Marjolin fut trouvé au marché des Innocents, dans un tas de choux, sous un chou blanc, énorme, et dont une des grandes feuilles rabattues cachait son visage rose d’enfant endormi. On ignora toujours quelle main misérable l’avait posé là. C’était déjà un petit bonhomme de deux à trois ans, très gras, très heureux de vivre, mais si peu précoce, si empâté, qu’il bredouillait à peine quelques mots, ne sachant que sourire. Quand une marchande de légumes le découvrit sous le grand chou blanc, elle poussa un tel cri de surprise, que les voisines accoururent, émerveillées ; et lui, il tendait les mains, encore en robe, roulé dans un morceau de couverture. Il ne put dire qui était sa mère. Il avait des yeux étonnés, en se serrant contre l’épaule d’une grosse tripière qui l’avait pris entre les bras. Jusqu’au soir, il occupa le marché. Il s’était rassuré, il mangeait des tartines, il riait à toutes les femmes. La grosse tripière le garda ; puis, il passa à une voisine ; un mois plus tard, il couchait chez une troisième. Lorsqu’on lui demandait : « Où est ta mère ? » il avait un geste adorable : sa main faisait le tour, montrant les marchandes toutes à la fois. Il fut l’enfant des Halles, suivant les jupes de l’une ou de l’autre, trouvant toujours un coin dans un lit, mangeant la soupe un peu partout, habillé à la grâce de Dieu, et ayant quand même des sous au fond de ses poches percées. Une belle fille rousse, qui vendait des plantes officinales, l’avait appelé Marjolin, sans qu’on sût pourquoi.

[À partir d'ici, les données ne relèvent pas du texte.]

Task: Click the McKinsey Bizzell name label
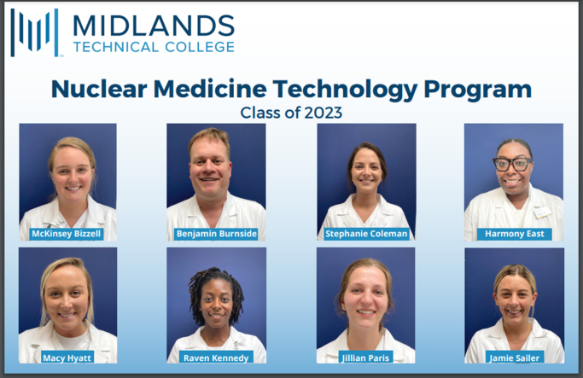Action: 67,234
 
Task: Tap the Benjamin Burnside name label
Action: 217,234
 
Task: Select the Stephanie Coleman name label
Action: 366,234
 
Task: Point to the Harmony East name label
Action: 514,234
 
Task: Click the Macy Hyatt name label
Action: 67,358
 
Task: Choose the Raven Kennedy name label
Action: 216,358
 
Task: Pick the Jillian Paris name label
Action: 365,358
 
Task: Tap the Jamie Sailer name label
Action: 514,358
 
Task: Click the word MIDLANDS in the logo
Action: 154,26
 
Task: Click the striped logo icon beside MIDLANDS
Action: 35,32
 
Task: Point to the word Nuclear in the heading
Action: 99,90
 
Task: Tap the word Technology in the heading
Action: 346,90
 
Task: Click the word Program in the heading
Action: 478,90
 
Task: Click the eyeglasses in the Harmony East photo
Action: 513,164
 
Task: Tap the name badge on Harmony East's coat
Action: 542,213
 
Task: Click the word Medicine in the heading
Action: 210,90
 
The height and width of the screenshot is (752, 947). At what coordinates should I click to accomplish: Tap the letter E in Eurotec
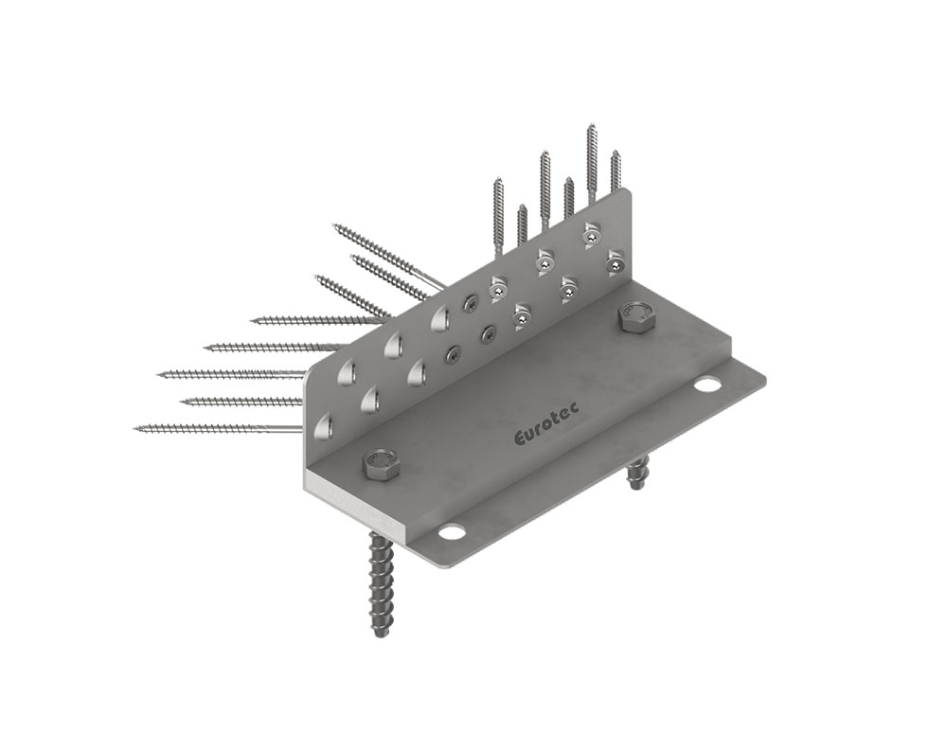[520, 438]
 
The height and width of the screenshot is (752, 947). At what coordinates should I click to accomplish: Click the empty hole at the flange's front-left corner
[452, 532]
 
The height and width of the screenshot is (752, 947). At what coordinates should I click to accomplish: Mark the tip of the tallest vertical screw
[590, 124]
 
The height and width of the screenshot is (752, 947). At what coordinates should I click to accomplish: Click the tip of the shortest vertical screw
[522, 206]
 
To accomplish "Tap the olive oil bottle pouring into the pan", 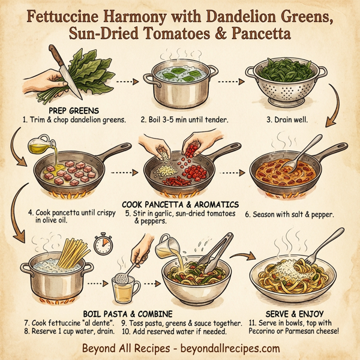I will tap(38, 146).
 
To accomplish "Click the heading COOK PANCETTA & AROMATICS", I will tap(181, 203).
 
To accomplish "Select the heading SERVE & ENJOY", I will tap(287, 313).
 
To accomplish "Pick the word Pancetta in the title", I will tap(259, 34).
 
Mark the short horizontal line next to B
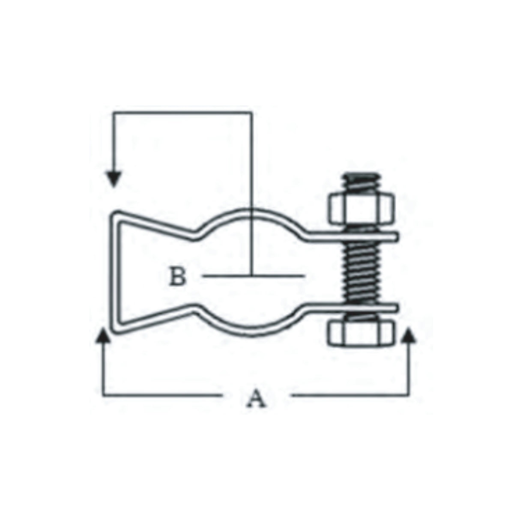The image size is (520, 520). [x=274, y=276]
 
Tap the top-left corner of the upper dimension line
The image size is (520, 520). [x=114, y=113]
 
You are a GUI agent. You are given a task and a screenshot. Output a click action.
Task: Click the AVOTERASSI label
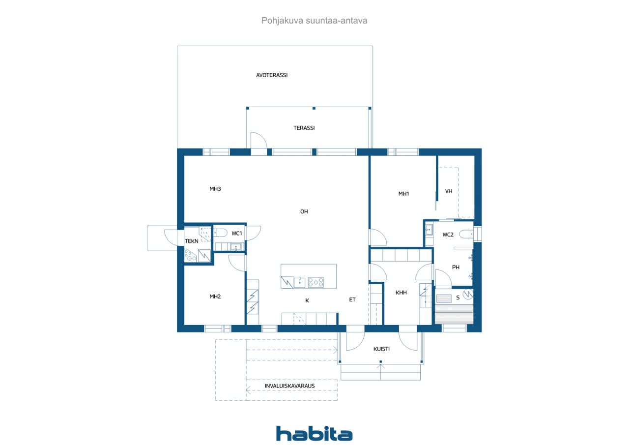pos(272,75)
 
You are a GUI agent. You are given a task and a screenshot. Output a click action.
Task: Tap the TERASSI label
pos(304,128)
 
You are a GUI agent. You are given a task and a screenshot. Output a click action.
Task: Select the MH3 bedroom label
pos(215,189)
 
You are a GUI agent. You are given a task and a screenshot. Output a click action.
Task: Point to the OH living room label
pos(304,211)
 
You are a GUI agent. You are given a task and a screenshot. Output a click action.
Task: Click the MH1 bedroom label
pos(403,194)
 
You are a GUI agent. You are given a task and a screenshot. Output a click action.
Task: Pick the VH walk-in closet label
pos(449,191)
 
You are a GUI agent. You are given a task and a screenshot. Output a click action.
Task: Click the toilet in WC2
pos(466,234)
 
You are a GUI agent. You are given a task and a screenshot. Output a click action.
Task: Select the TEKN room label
pos(192,241)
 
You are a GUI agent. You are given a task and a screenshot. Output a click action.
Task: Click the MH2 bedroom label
pos(215,297)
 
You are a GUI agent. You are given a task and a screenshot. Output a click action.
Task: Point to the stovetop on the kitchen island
pos(316,282)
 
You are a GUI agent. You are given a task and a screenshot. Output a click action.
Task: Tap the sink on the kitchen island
pos(299,282)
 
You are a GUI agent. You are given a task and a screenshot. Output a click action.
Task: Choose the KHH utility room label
pos(401,293)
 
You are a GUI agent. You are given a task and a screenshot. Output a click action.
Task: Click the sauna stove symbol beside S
pos(468,294)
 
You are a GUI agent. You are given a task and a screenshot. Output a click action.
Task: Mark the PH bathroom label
pos(456,267)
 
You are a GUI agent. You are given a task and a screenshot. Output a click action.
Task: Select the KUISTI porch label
pos(381,349)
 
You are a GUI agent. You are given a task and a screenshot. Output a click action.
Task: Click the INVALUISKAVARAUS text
pos(289,386)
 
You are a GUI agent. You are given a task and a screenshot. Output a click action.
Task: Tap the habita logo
pos(314,433)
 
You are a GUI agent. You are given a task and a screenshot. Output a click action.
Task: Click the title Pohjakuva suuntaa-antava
pos(314,21)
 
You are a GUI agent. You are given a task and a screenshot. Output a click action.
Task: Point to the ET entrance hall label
pos(352,299)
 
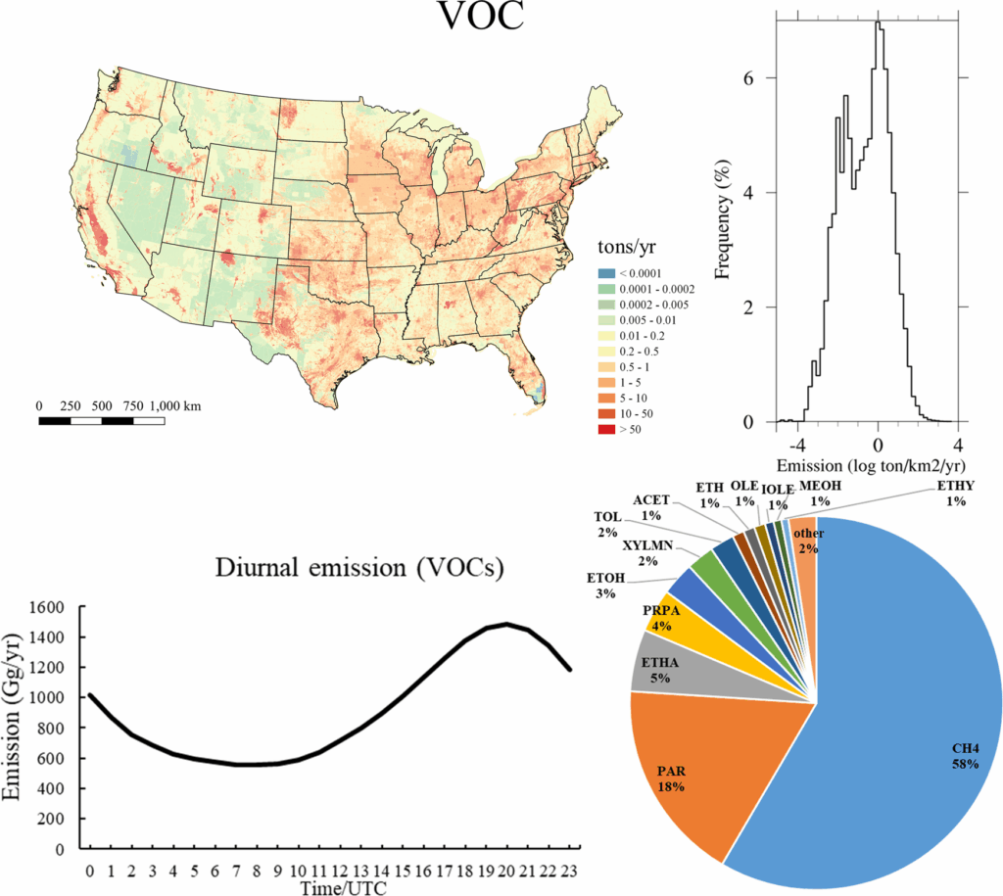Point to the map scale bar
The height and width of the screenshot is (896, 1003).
point(101,421)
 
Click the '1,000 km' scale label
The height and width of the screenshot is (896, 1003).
point(177,405)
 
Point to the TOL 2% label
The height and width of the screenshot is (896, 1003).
point(607,525)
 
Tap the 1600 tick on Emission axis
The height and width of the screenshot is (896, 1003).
point(55,607)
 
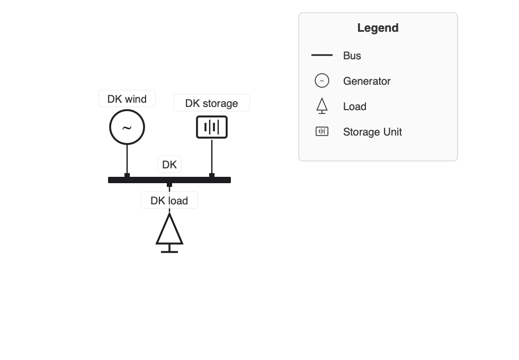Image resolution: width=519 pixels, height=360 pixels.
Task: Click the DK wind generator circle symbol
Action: coord(127,127)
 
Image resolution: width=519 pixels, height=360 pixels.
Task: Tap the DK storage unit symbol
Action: coord(212,127)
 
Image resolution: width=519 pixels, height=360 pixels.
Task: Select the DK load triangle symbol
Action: coord(169,231)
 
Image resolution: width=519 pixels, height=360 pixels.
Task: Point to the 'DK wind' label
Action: coord(127,99)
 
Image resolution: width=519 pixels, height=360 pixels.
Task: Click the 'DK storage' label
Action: coord(211,103)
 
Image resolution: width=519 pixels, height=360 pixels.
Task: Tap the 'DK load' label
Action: coord(169,201)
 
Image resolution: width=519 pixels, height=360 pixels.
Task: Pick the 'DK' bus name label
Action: coord(169,165)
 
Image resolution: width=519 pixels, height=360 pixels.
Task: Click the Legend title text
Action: coord(378,28)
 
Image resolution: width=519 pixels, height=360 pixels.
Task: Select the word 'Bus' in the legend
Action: coord(352,56)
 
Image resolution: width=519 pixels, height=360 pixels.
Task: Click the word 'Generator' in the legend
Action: coord(366,81)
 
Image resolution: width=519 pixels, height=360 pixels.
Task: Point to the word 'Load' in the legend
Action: coord(354,106)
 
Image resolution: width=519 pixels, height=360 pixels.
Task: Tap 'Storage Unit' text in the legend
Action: coord(372,132)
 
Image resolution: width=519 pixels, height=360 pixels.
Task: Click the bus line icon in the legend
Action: coord(322,55)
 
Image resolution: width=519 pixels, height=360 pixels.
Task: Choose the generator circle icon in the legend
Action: coord(322,80)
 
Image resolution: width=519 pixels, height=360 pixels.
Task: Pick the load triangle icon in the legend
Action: coord(322,105)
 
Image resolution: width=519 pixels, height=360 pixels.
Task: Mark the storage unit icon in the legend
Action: coord(322,131)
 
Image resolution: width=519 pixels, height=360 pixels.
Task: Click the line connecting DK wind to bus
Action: coord(127,159)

Marjolin allait avoir quatre ans, lorsque la mère Chantemesse fit à son tour la trouvaille d’une petite fille, sur le trottoir de la rue Saint-Denis, au coin du marché. La petite pouvait avoir deux ans, mais elle bavardait déjà comme une pie, écorchant les mots dans son babil d’enfant ; si bien que la mère Chantemesse crut comprendre qu’elle s’appelait Cadine, et que sa mère, la veille au soir, l’avait assise sous une porte, en lui disant de l’attendre. L’enfant avait dormi là ; elle ne pleurait pas, elle racontait qu’on la battait. Puis, elle suivit la mère Chantemesse, bien contente, enchantée de cette grande place, où il y avait tant de monde et tant de légumes. La mère Chantemesse, qui vendait au petit tas, était une digne femme, très bourrue, touchant déjà à la soixantaine ; elle adorait les enfants, ayant perdu trois garçons au berceau. Elle pensa que « cette roulure-là semblait une trop mauvaise gale pour crever », et elle adopta Cadine. Mais, un soir, comme la mère Chantemesse s’en allait, tenant Cadine de la main droite, Marjolin lui prit sans façon la main gauche.

– Eh ! mon garçon, dit la vieille en s’arrêtant, la place est donnée… Tu n’es donc plus avec la grande Thérèse ! Tu es un fameux coureur, sais-tu ?

Il la regardait, avec son rire, sans la lâcher. Elle ne put rester grondeuse, tant il était joli et bouclé.